━━━━━ LISTED ENTRIES ━━━━━

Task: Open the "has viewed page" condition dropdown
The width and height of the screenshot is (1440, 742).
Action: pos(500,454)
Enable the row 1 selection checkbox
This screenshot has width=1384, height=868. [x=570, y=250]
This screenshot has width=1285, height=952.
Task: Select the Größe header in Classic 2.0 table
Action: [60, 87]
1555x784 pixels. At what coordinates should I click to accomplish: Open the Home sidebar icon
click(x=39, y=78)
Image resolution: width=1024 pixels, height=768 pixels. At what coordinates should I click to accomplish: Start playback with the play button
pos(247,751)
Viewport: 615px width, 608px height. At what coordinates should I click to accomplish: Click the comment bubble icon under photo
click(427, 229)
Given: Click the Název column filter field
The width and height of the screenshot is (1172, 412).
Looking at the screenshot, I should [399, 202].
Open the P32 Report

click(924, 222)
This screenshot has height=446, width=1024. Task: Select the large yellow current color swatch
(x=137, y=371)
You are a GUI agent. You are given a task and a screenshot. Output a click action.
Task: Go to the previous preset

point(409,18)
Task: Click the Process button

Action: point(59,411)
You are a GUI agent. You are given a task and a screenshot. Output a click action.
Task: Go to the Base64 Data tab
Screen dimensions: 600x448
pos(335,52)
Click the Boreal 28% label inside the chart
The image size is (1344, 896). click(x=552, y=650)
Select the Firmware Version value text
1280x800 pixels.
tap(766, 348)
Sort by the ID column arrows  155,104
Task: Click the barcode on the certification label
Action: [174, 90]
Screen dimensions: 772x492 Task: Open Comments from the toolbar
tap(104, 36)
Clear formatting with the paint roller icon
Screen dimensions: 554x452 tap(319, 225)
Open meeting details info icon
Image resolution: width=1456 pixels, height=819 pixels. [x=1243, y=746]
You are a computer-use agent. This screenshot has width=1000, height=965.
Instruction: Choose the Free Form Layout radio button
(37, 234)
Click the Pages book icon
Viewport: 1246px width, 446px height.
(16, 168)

━━━━━

- _EXERCISE DIRECTIONS_:
Replace "Process" with "Submit" throughout the material above and write it out again with everything else left as is.

- _RESULT OF THIS TASK_:
Task: Open the "has viewed page" condition dropdown
The width and height of the screenshot is (1440, 742).
Action: pos(500,454)
Enable the row 1 selection checkbox
This screenshot has width=1384, height=868. [x=570, y=250]
This screenshot has width=1285, height=952.
Task: Select the Größe header in Classic 2.0 table
Action: [60, 87]
1555x784 pixels. At what coordinates should I click to accomplish: Open the Home sidebar icon
click(x=39, y=78)
Image resolution: width=1024 pixels, height=768 pixels. At what coordinates should I click to accomplish: Start playback with the play button
pos(247,751)
Viewport: 615px width, 608px height. At what coordinates should I click to accomplish: Click the comment bubble icon under photo
click(427, 229)
Given: Click the Název column filter field
The width and height of the screenshot is (1172, 412).
Looking at the screenshot, I should [399, 202].
Open the P32 Report

click(924, 222)
This screenshot has height=446, width=1024. Task: Select the large yellow current color swatch
(x=137, y=371)
You are a GUI agent. You are given a task and a screenshot. Output a click action.
Task: Go to the previous preset

point(409,18)
Task: Click the Submit button

Action: point(59,411)
You are a GUI agent. You are given a task and a screenshot. Output a click action.
Task: Go to the Base64 Data tab
Screen dimensions: 600x448
pos(335,52)
Click the Boreal 28% label inside the chart
The image size is (1344, 896). click(x=552, y=650)
Select the Firmware Version value text
1280x800 pixels.
tap(766, 348)
Sort by the ID column arrows  155,104
Task: Click the barcode on the certification label
Action: [174, 90]
Screen dimensions: 772x492 Task: Open Comments from the toolbar
tap(104, 36)
Clear formatting with the paint roller icon
Screen dimensions: 554x452 tap(319, 225)
Open meeting details info icon
Image resolution: width=1456 pixels, height=819 pixels. [x=1243, y=746]
You are a computer-use agent. This screenshot has width=1000, height=965.
Instruction: Choose the Free Form Layout radio button
(37, 234)
Click the Pages book icon
Viewport: 1246px width, 446px height.
(16, 168)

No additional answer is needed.